Published 30 December 2021 category: thoughts

Lots of Twitterers speak languages that are not English. For people who read tweets that are not in English, it is important that these tweets are marked as such. I feel Twitter needs a feature for this.

It would be nice if, when writing a tweet, we could manually select which language the tweet is in, and that Twitter would use that information to set the appropriate lang attribute on our content:

screenshot of tweet creation widget with a set language button; the tweet says in Dutch that I would like to share my opinion on using clasnames for everything Sharing a controversial opinion on CSS frameworks in the Dutch language

Twitter is an authoring tool, for which the Authoring Tool Accessibility Guidelines recommend that “accessible content production is possible” (Guideline B.1.2).

The lang attribute

Language attributes identify which language some web content is in. They are usually set on a page level, added to the HTML element:

<html lang="en">

Most developers don’t write these attributes often, the code often lives somewhere in a template that we don’t touch every day, or ever. But it’s an important attribute. Setting it correctly gets your page to pass one whole WCAG criterion (3.1.1 Language of page).
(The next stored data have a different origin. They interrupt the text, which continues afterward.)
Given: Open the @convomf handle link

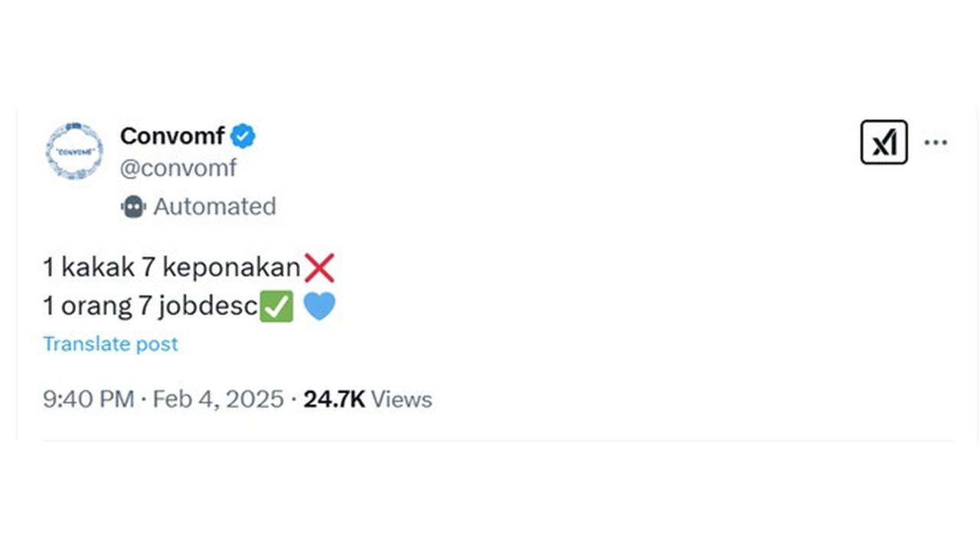Looking at the screenshot, I should (178, 168).
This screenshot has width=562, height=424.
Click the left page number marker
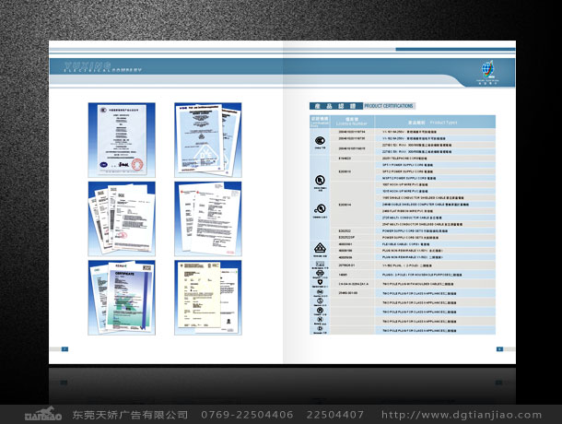click(64, 348)
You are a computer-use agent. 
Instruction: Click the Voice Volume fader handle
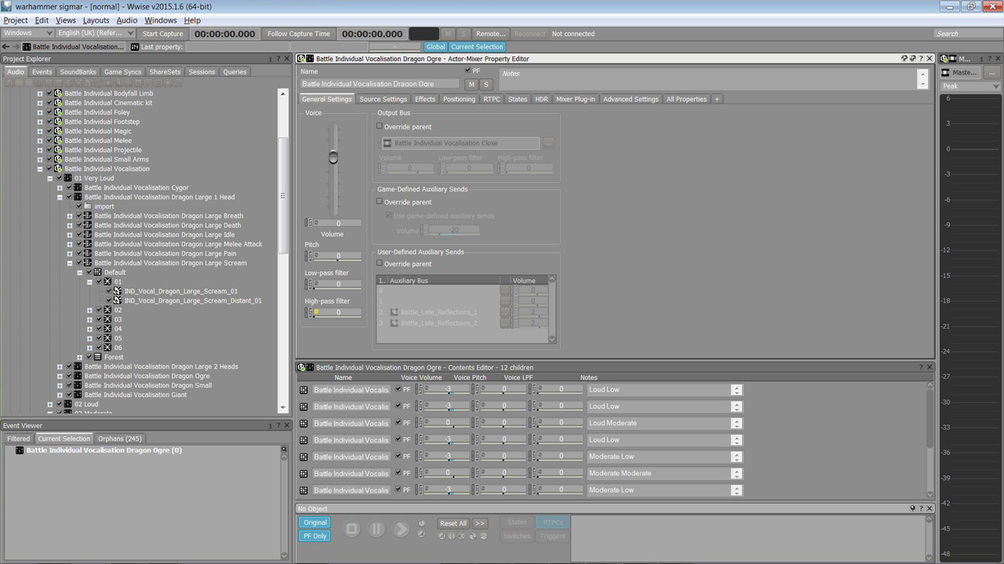click(x=333, y=158)
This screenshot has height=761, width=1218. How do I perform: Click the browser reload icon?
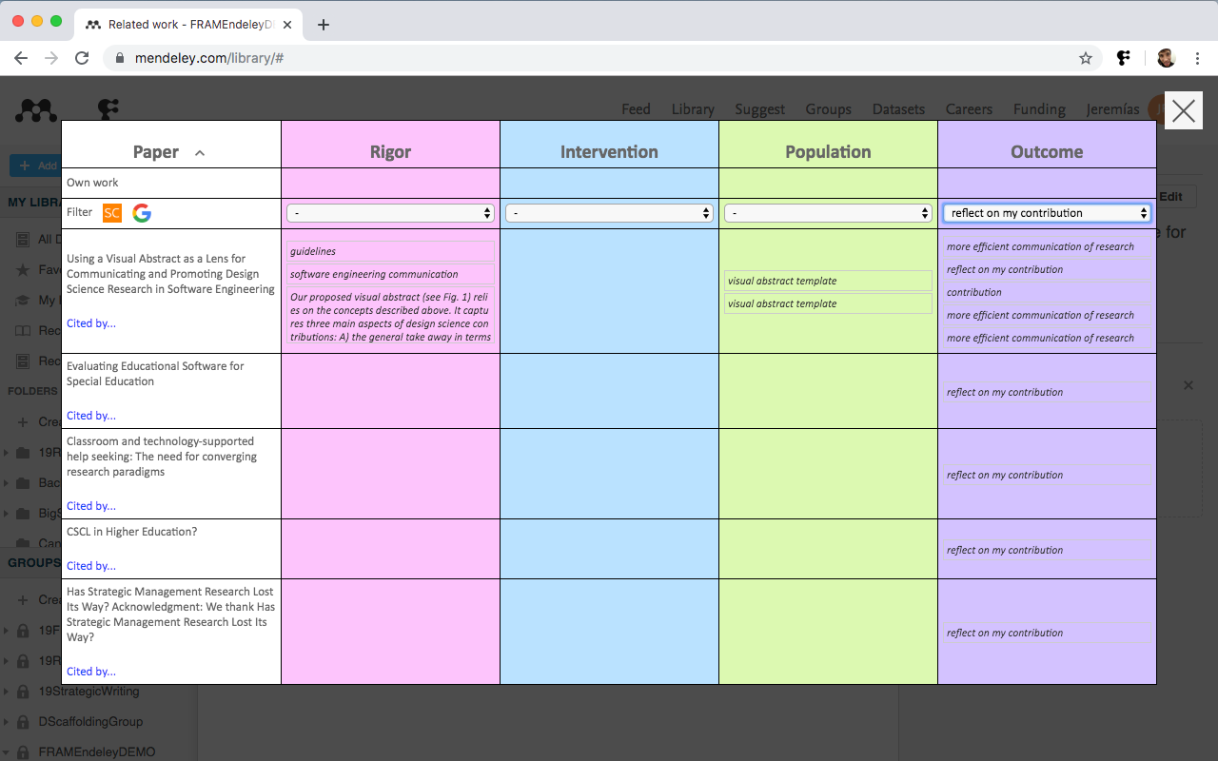(x=82, y=58)
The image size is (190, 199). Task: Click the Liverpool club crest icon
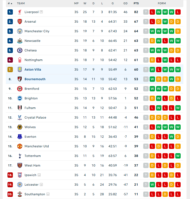pyautogui.click(x=20, y=12)
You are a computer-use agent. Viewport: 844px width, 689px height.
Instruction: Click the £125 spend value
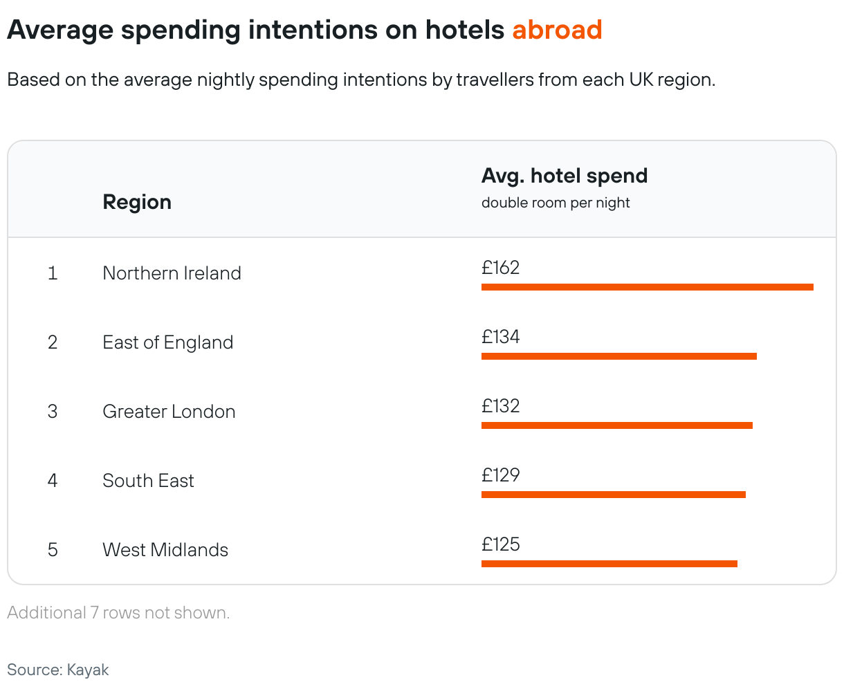pos(500,544)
In some cases, we have to set language attributes on individual elements, too, like if some of our content is not in the page’s main language. On the website I built for the British-Taiwanese band Transition, we combine content in Mandarin with content in English on one page:

website screenshot, there is English text with Chinese text alongside of it, and links to YouTube videos The Transition “Music” page

We picked en as the main language and set it on the <html> element. This meant we had to mark all Chinese content as zh, in this case zh-TW as it is specifically Mandarin as spoken in Taiwan. Of course, we could have written this the other way around, too. Usually we want to pick the language that’s most common on the page as the page’s language.

Setting a lang attribute on parts of a page is its own WCAG criterion, too (3.1.2 Language of parts), by the way.

The user need

Setting the language is important for end users, like:

The author need

There is also an author need, both for people who write content and for web developers.

Content editors

People who write content may get browser-provided spellcheckers. They will work better if they know what the content’s language is. I think Twitter.com has somehow turned browser spellcheck off, but there may be Twitter clients or indeed other authoring tools where this is relevant.

Web developers

Language attributes are important for web developers, too, as it allows them to use the :lang() pseudo class in CSS more effectively.

Some CSS will behave differently based on languages. When you use hyphens: auto, the browser needs to look up words in a dictionary to apply hyphenation correctly. It has to know the language for this.

With appropriate language attributes, you can also use CSS features like writing modes and typographic properties more effectively. See Hui Jing Chen’s deep dive into CSS for internationalisation for more details.

Automating and lang-maybe

Identifying languages can be automated. In fact, Twitter does this. When they recognise a tweet’s language, they add the relevant lang attribute proactively. See for instance the European Commission chair’s multilingual tweets:

three tweets by Ursula  von der Leyen, in French, German and English with dev tools open and each tweet pointing to the lang attribute in the markup Twitter’s auto-added lang attributes in action

Yay! I think this is very cool (thanks ThainBBdl for pointing this out). The advances in natural language processing are really impressive.

Having said that, any automated system makes mistakes. Vadim Makeev shared:

Yes, sometimes they take my Russian tweets and render them as Bulgarian. It’s not just the lang, they also use some Cyrillic font variation that makes them harder to read.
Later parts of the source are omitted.